Milwaukee County Historic Society
910 N. Old World 3rd St., (414) 273-8288
The epicenter of Milwaukee history is, fittingly, itself housed in a historic structure - a 1913 Neoclassical bank. The museum is home to a permanent research library, exhibits and a museum store. Admission is $5 for adults and $4 for students and seniors.

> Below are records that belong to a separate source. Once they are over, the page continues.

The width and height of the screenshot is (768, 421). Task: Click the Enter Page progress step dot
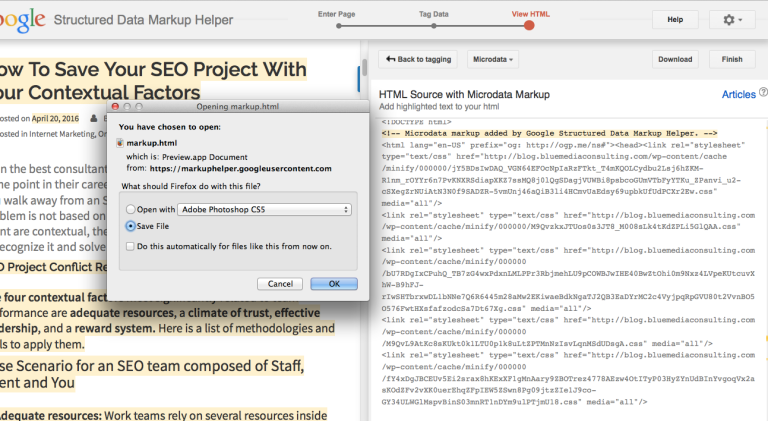tap(336, 26)
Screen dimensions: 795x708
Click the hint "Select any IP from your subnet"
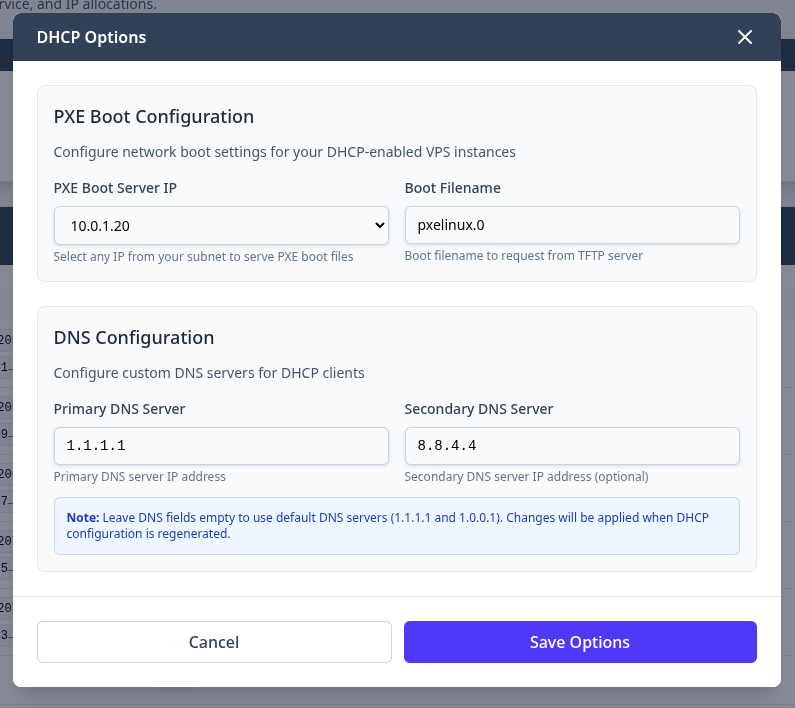203,256
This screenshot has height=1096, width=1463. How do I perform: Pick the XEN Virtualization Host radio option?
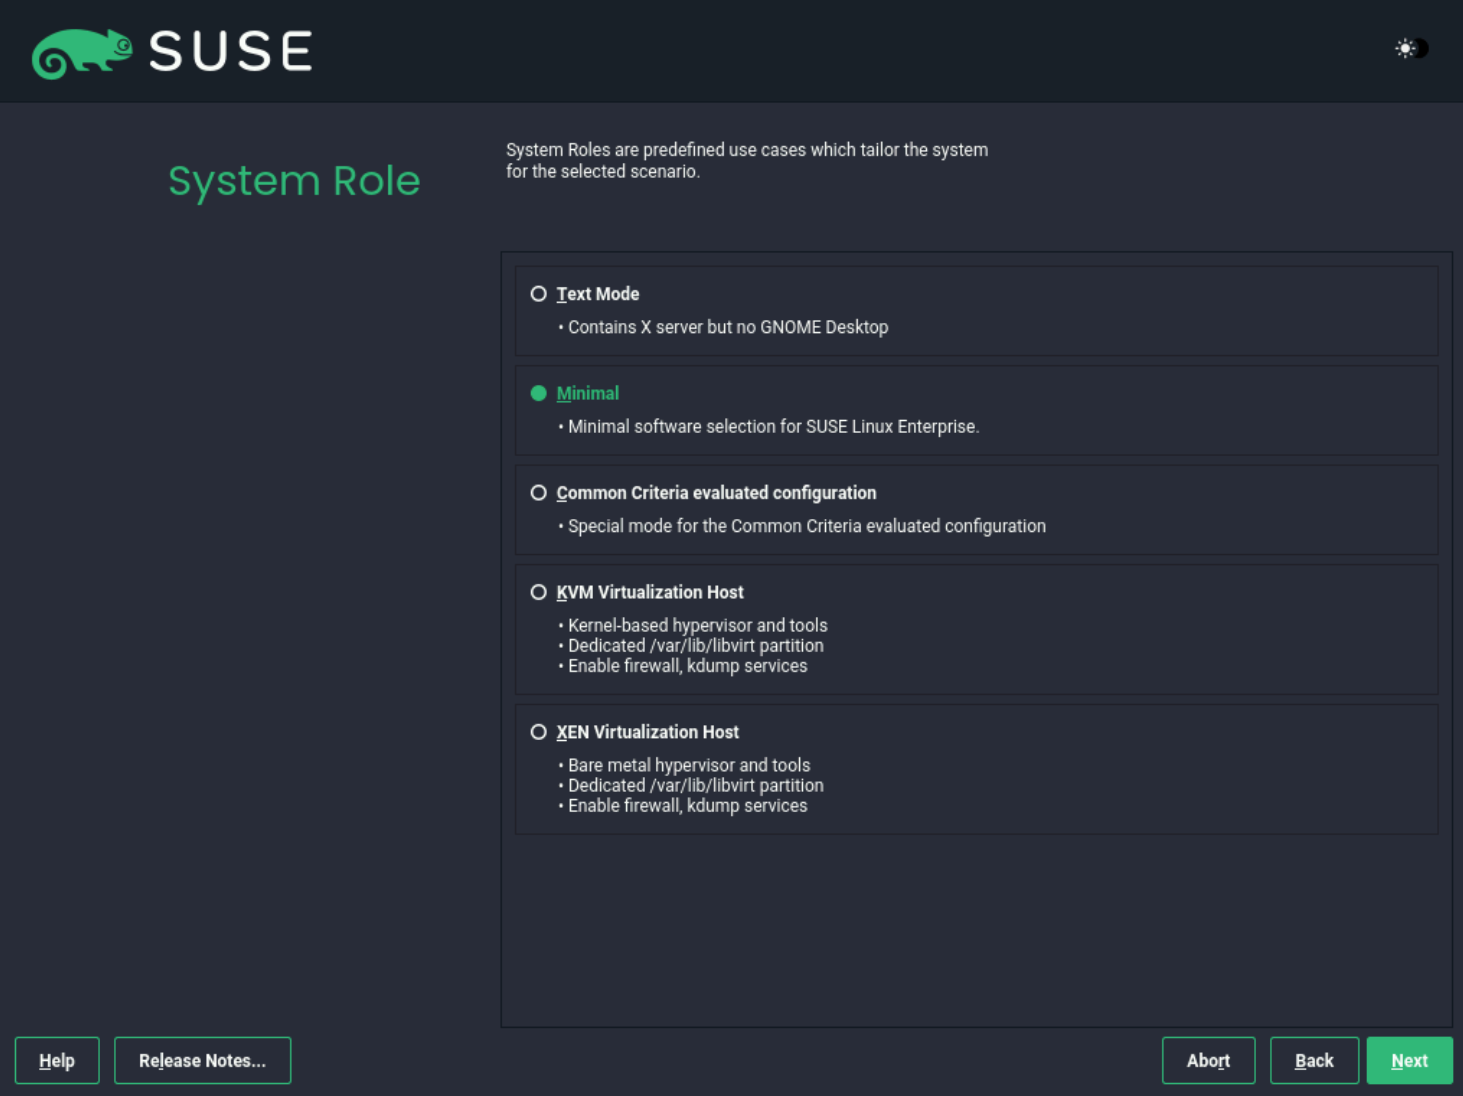point(538,732)
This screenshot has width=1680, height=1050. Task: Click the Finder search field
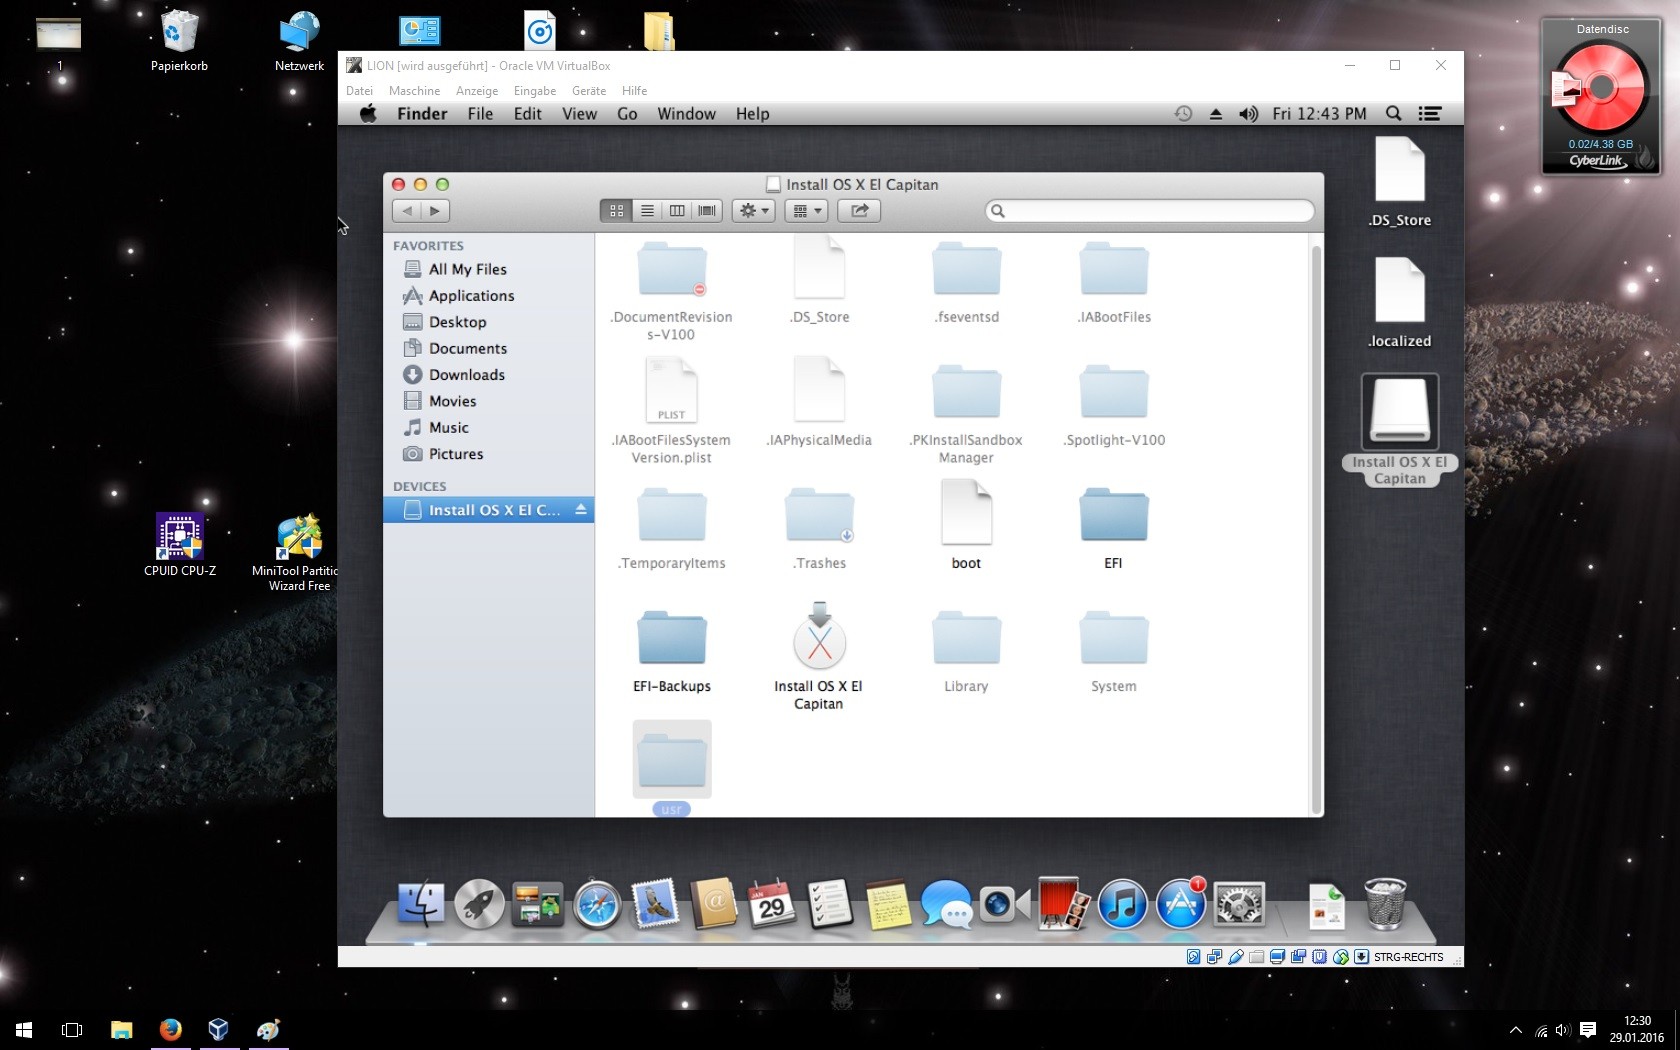point(1150,211)
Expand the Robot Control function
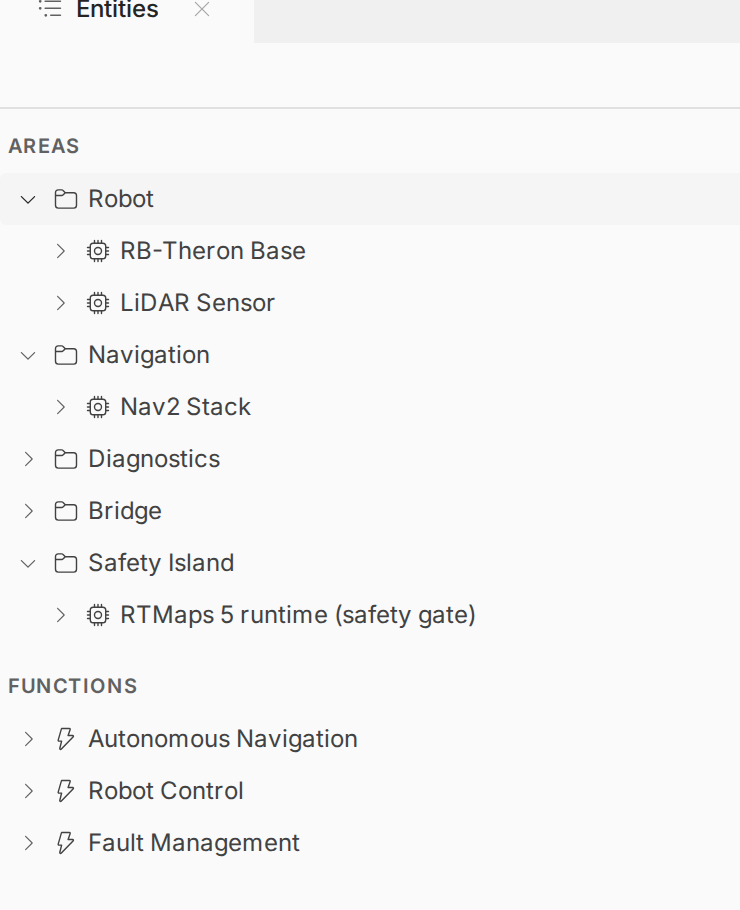 pyautogui.click(x=28, y=791)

Mitchell Park Horticultural Conservatory (The Domes)
524 S. Layton Blvd., (414) 257-5611
Purchased by the Milwaukee Park Commission in 1889, this is the city's oldest park. Ten years later saw the construction of the Milwaukee Conservatory, which was razed in 1955 to make way for the current Mitchell Park Domes. The land previously belonged to the Mitchell family, and before that to fur trader Jacques Vieau, father-in-law of Solomon Juneau.

North Point Lighthouse
2650 N. Wahl Ave., (414) 332-6754
The land upon which this historic lighthouse is situated has been owned by the U.S. Lighthouse Service since 1851. The present lighthouse dates to 1888, even before the construction of Lake Park, which now surrounds it. It is now on the National Register of Historic Places. Public tours are given on Saturday and Sunday between the hours of 1 and 4 p.m. Admission is $5 for adults and $3 for children ages 5-12. School tours are also available.

Pabst Mansion
2000 W. Wisconsin Ave. (414) 931-0808
This Flemish Renaissance Revival-style estate was the home of the Captain Frederick Pabst family from 1892 until 1908, when it became the residence of the archbishops of Milwaukee for nearly 70 years. Daily guided tours are available. School and scouting groups are welcome. Individual admission $9 for adults, $8 for students/seniors and $5 for children ages 6-17.

Tripoli Shrine Center
3000 W. Wisconsin Ave., (414) 933-1591
A stunning architectural replica of the Taj Mahal, built in 1928, this building is today the headquarters of Milwaukee's Shriners International. It is also available for event rental and, for groups of 10 or more, lunch and guided tours.